My youngest daughter will be graduating from high school in a few months and she is concerned that she has not got a solid idea of what she wants to do at University and where she wants to attend. I have told her not to worry about it, I didn’t really know what I wanted to do until I graduated and even then I am not completely sure I ever really decided it just kind of happened (and I was very lucky).

She then said to me that a friend was talking about going to Africa to teach English (interesting I would have thought you were going over there to work for OXFAM or some aid group, do the folks in Africa even want to learn English? They have over 200 dialects, don’t they? But I digress).

I heard that one and said I wasn’t sure that was a great career move, and my daughter said she agreed with me, she thought it was a very interesting choice. I thought about it further and in my mind it strikes me as a very adventurous choice for an 18 year old to take be they male or female.

Last week I started French training, and when I walked into class I smiled. I have two instructors (one does the morning and one does the afternoon) and both of them are from the area around the former French Congo (Burundi, Zaire, etc.,) , so they are Africans that have come to Canada to teach French. Their skills at teaching are very good, and I think they have made a good career choice: they have come from Africa to Canada, to teach French.

I understand people coming to Canada to teach and enjoy a good standard of living and such, I am not as sure about “adventurous” choices like going to Africa to teach. I am glad my daughter has chosen not to investigate the “English teacher” option any further.

When I was younger folks talked about going to Europe to travel, and see the world, and I didn’t think that was a very good idea either (so this may just be a personal opinion), but I told my French instructors this story (about young ladies going to Africa to teach English, and their opinion was going to Africa to teach English might be  a little too “adventurous”  as well.

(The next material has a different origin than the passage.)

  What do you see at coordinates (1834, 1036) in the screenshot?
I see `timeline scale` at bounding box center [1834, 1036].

Maybe I am just a little too conservative? Xenophobic?

Feel Free to Comment

  1. I’m 25 and have been teaching in China for nearly five years. I finished university and came out here for an adventure. While here I’ve learned Mandarin as a second-language, gained 5 years of experience in education, 3 of which in a management position, I started a small school for the entrepreneurial experience and recently got married. I’m also completing grad school online through University of Liverpool in the UK. My wife and I plan to return to Canada and build our future there within the year (just waiting on immigration).
    Coming here was one of the best decisions I’ve made. I’d suggest letting your daughter do it. At very least, she’ll learn about the world, herself, and gain direction.

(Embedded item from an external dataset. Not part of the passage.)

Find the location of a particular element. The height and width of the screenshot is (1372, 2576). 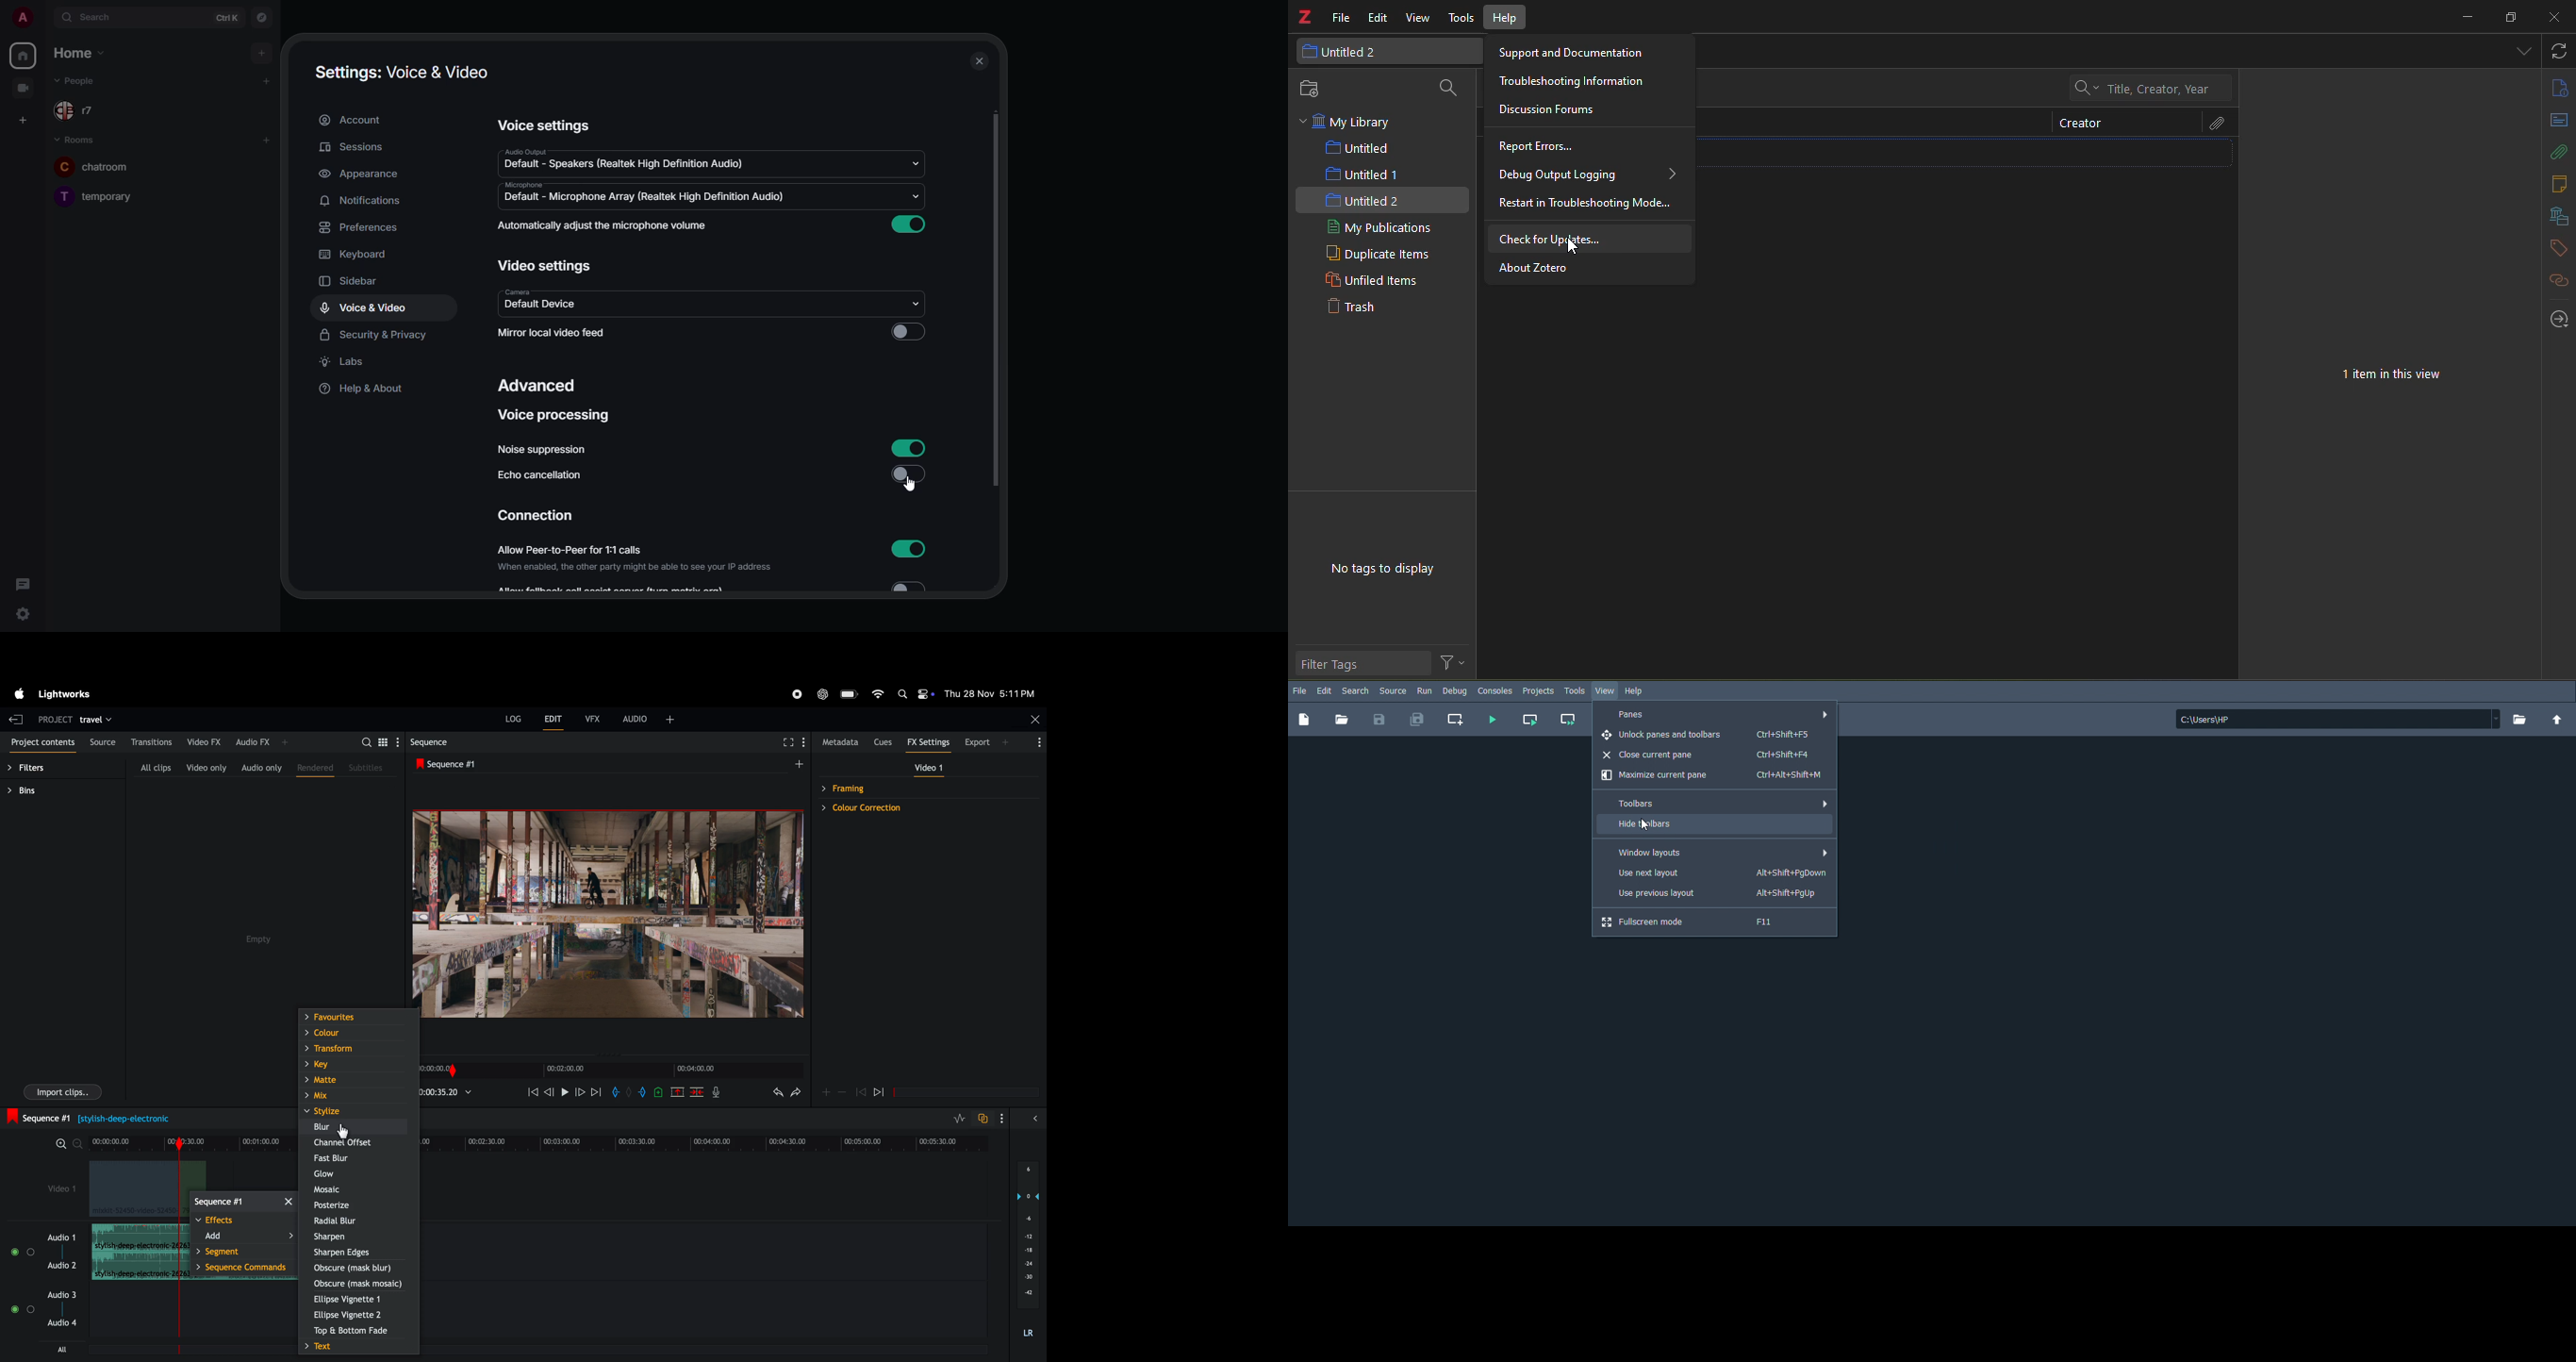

  2. Yeah, to be honest, the places I want to see the most are the US, western Europe, and parts of Asia. Obviously the only places I could teach English would be in Asia, but I am not sure I could hack living in the tropics again. I was born in Malaysia and now live in NZ – going back is hellish in terms of temperature and humidity.

  3. There are a lot of college graduates who go to Japan to teach English. My son and his best friend traveled Europe after graduating college for a month. I think it depends on your age and where gographically you are going.

  4. Coincidentally, my daughter is graduating in a few months as well.

    Education on kids of that age need to be treated just like a budget. We need to lay out a plan and follow it through – and more specifically, show them how to do this, just like we teach our kids how to budget.

    Leaving education decisions to the whimsy and lack of direction of kids of that age is similiar to not showing them how to budget their money. It may seem like the natural thing to do, but it leaves them unprepared for life.

    Time enough to travel when you have the career and lifestyle that provides you the opportunity to do so. Or travel now and risk floundering your career for the next 20 years while you figure all that out.

    Tough decisions to make as parents, to have this discussion with their kids – it’s easier to think they should have their ‘freedom’ and let them meander. They’re far better served though if we buck up and show them how to budget and plan now – it’s important.